◆ PROMPT
For the listing below, report all lines that hold the word "Open".

◆ DATA
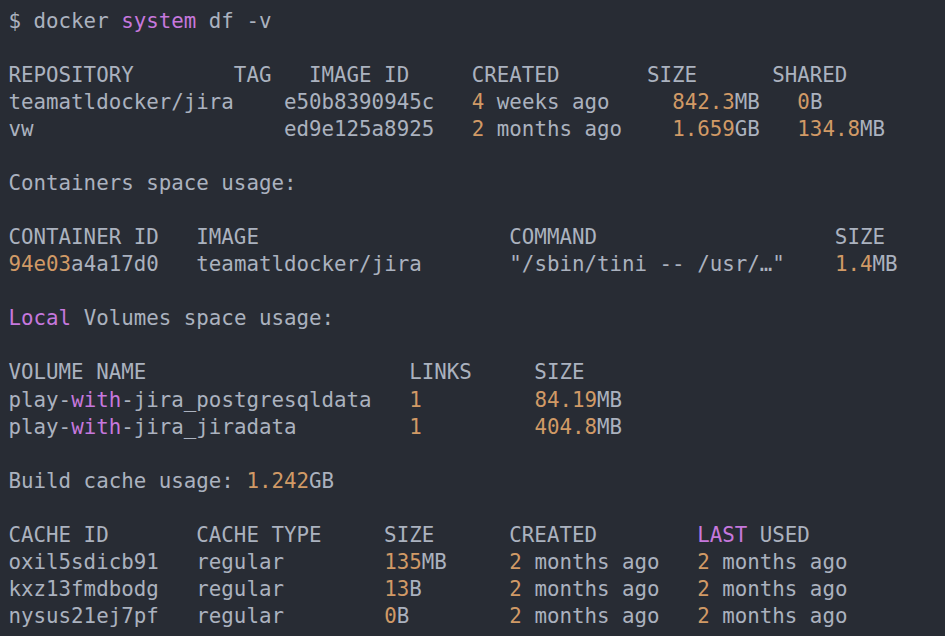The width and height of the screenshot is (945, 636).
Task: Click the LAST USED column header
Action: [753, 535]
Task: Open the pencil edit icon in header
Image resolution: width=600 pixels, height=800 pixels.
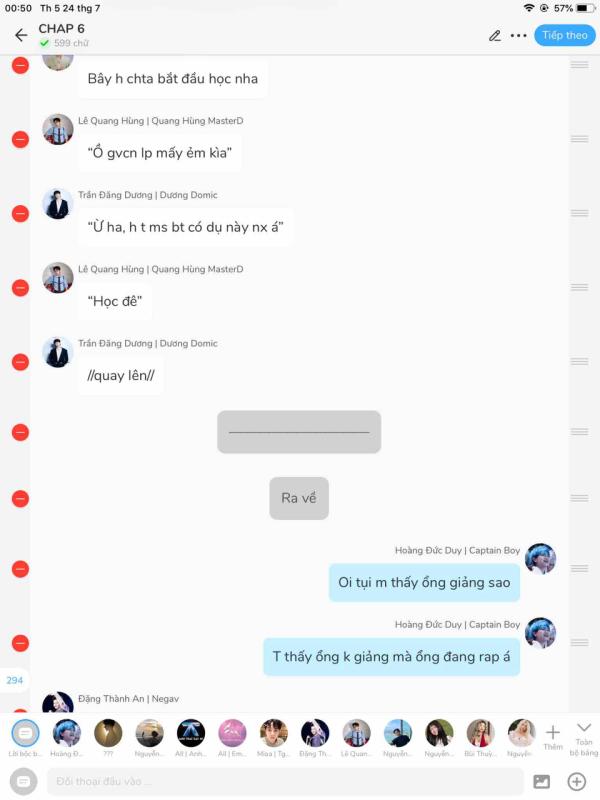Action: (x=494, y=36)
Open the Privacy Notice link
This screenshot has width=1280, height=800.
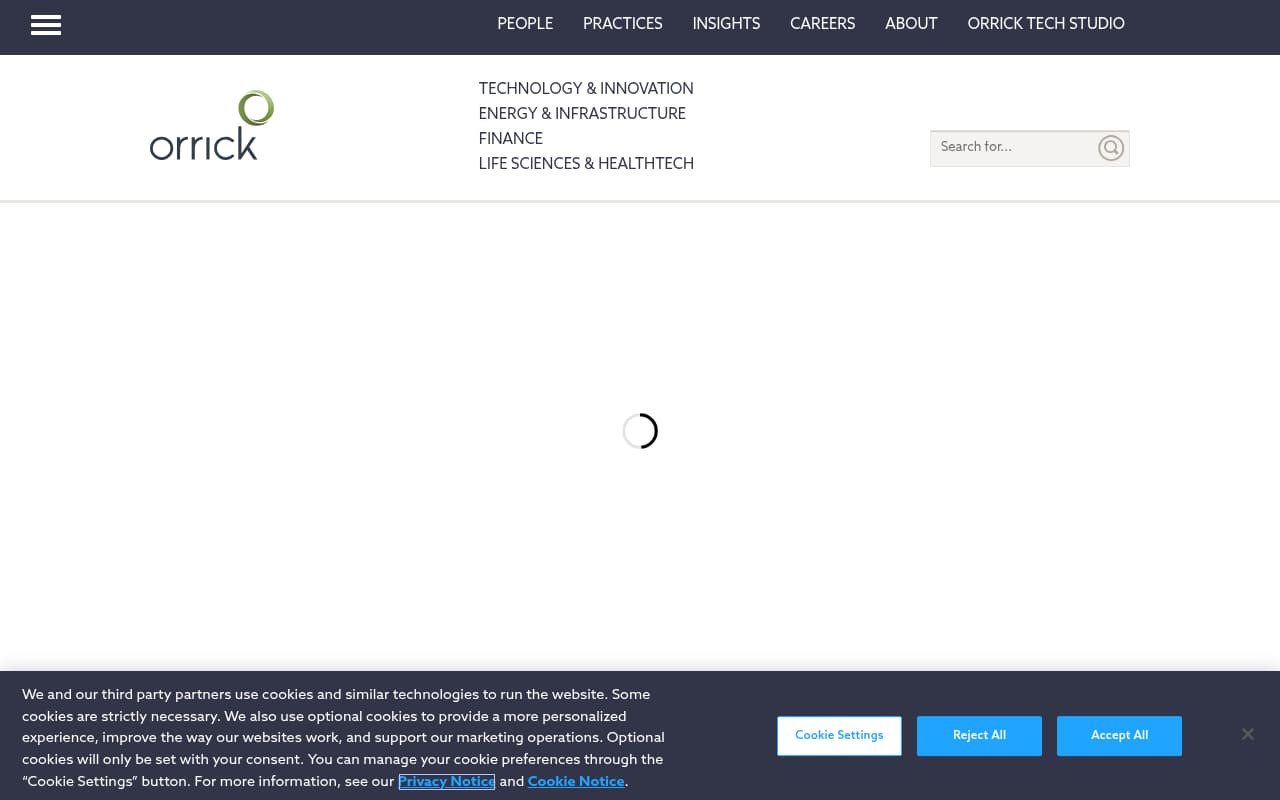446,782
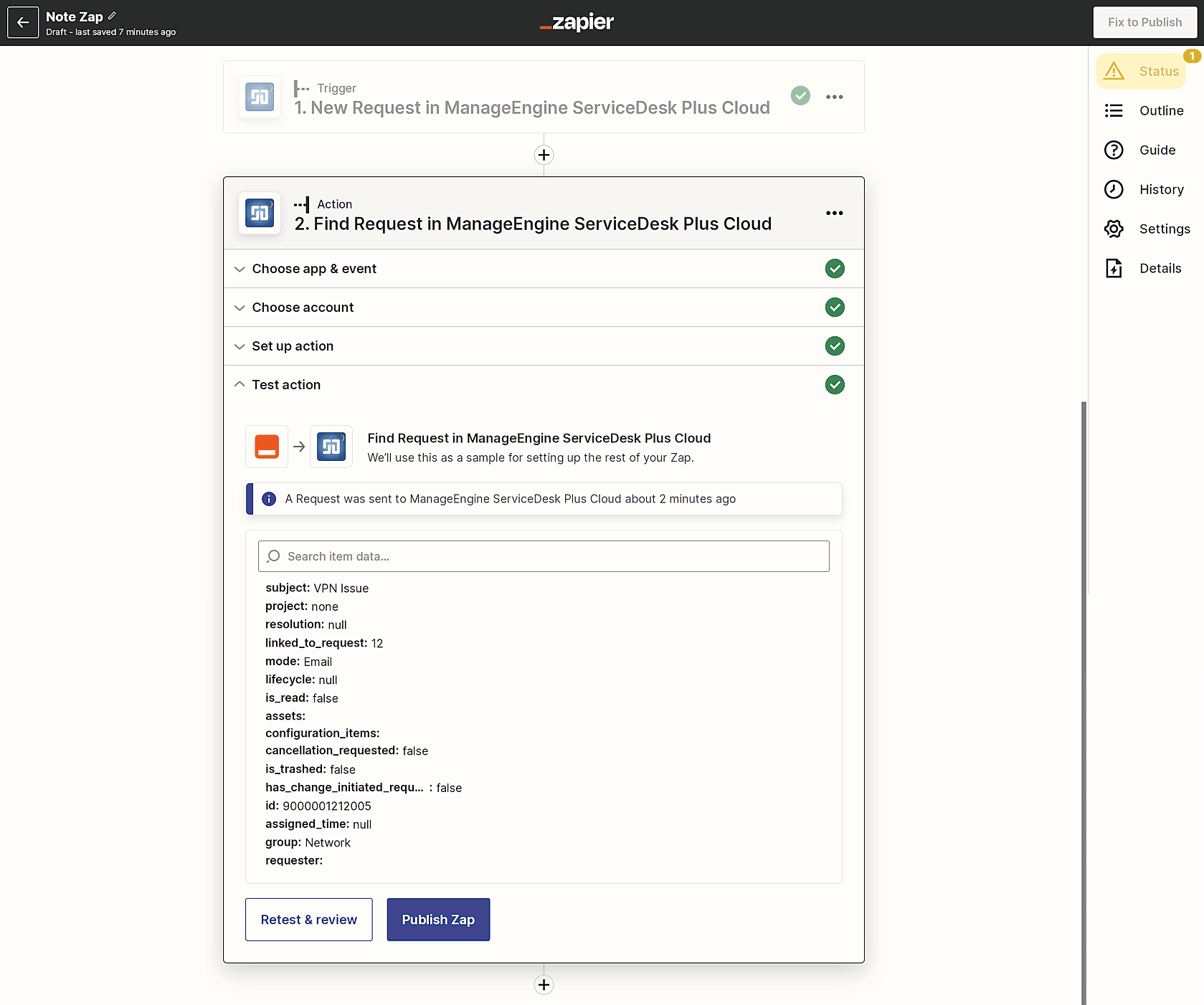The image size is (1204, 1005).
Task: Click the green checkmark on the Trigger step
Action: pyautogui.click(x=800, y=95)
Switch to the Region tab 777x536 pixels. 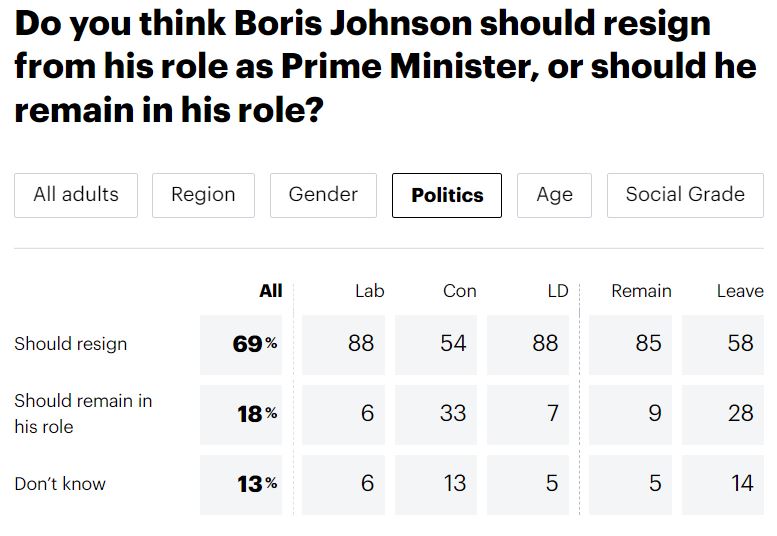(203, 195)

◆ TASK RESPONSE
Task: Open the pencil edit icon in header
Open the Privacy Notice link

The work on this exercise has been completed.